Anche la ritenuta non corretta applicazione di Ccnl sotto il profilo economico potrebbe fare emergere accuse di “caporalato” per i datori di lavoro ed eventualmente anche, in concorso o per favoreggiamento, dei professionisti che li assistono. Una prospettiva poco considerata, ma in effetti, oltre che emergente dal dato testuale, oggi fattasi particolarmente attuale dato l’interesse alla materia mostrato da Procure e Uffici del lavoro.

Il delitto di intermediazione illecita e sfruttamento del lavoro -a tutti meglio noto come reato di cosiddetto “caporalato”- è previsto dall’art. 603-bis, c.p..

Nella sua accezione più nota e conosciuta, esso afferisce alla condotta di coloro che reclutano e comunque utilizzano manodopera, facendola lavorare in “condizioni di sfruttamento” e “approfittando dello stato di bisogno”.

Alla luce della più immediata ratio legis, la mente corre, giustamente, alle più gravi ipotesi di sfruttamento della manodopera, ad assolati campi di pomodori e ad acquartieramenti miseri e degradanti.

Tuttavia, la previsione dell’art. 603-bis, c.p., specie a seguito della modifica a opera della Legge 4 novembre 2016, n. 199, risulta più articolata e sottile di quanto non appaia alla prima impressione, tanto da meritare una maggiore attenzione quanto alle ricadute che essa può comportare. E non solo per i datori di lavoro e gli “intermediari”.

Tra le ipotesi di ritenuto indice dello sfruttamento della manodopera, è dato osservarsi come attualmente sia annoverata, tra le altre, anche la corresponsione di retribuzioni che, in sostanza, non rispettano i “minimali” stabiliti per legge.

Così l’art. 603-bis, c.p.

################

## Compiti assegnati
a – Risponda alle domande seguenti basandosi sull'estratto sul caporalato.
(i) Quale articolo del codice penale prevede il reato di caporalato?
(ii) Quale legge ha modificato tale articolo?
(iii) Chi, oltre ai datori di lavoro, potrebbe essere accusato in concorso o per favoreggiamento?
b – Riscriva il brano dell'estratto sul caporalato compreso tra "Tra le ipotesi" e "Così l’art. 603-bis, c.p.", estremi inclusi, sostituendo "retribuzioni" con "compensi".
Le righe riportate non hanno alcun ruolo in questo lavoro.

################

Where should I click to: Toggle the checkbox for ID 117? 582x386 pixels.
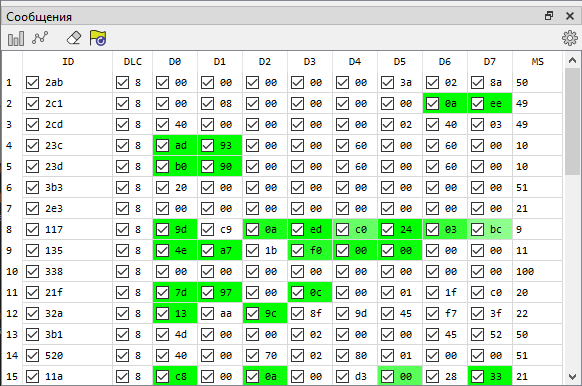point(32,229)
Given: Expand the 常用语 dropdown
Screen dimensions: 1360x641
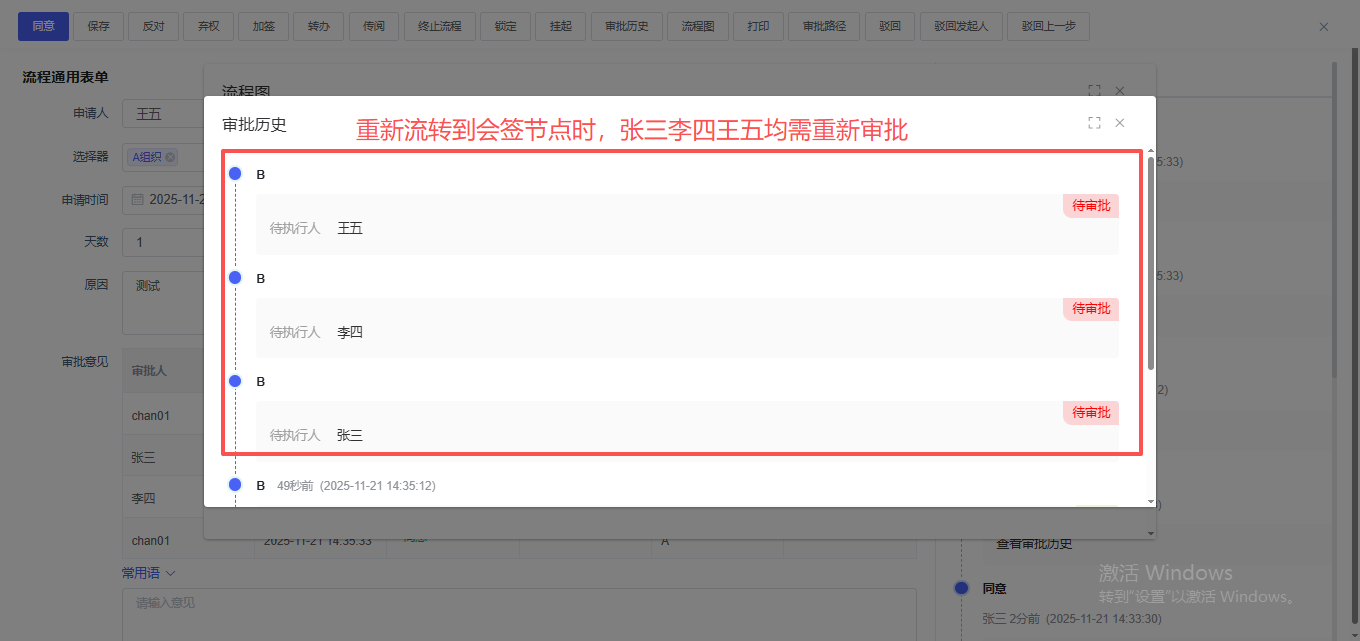Looking at the screenshot, I should [x=148, y=573].
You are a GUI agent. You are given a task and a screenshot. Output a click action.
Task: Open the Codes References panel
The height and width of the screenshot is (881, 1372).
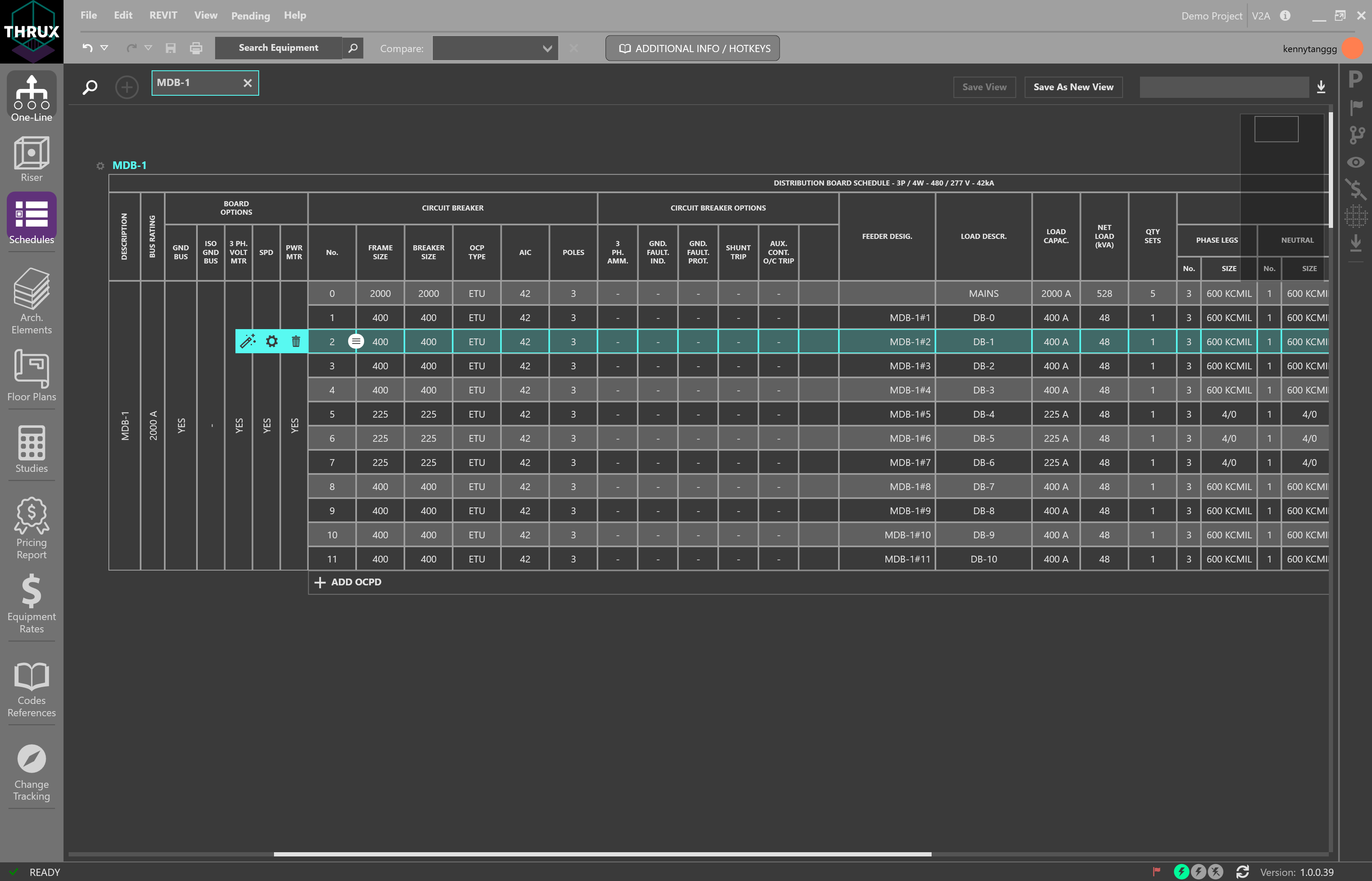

################

## Risposte in ordine
a –
(i) L'art. 603-bis c.p.
(ii) La Legge 4 novembre 2016, n. 199.
(iii) I professionisti che assistono i datori di lavoro.

b –
Tra le ipotesi di ritenuto indice dello sfruttamento della manodopera, è dato osservarsi come attualmente sia annoverata, tra le altre, anche la corresponsione di compensi che, in sostanza, non rispettano i “minimali” stabiliti per legge.

Così l’art. 603-bis, c.p.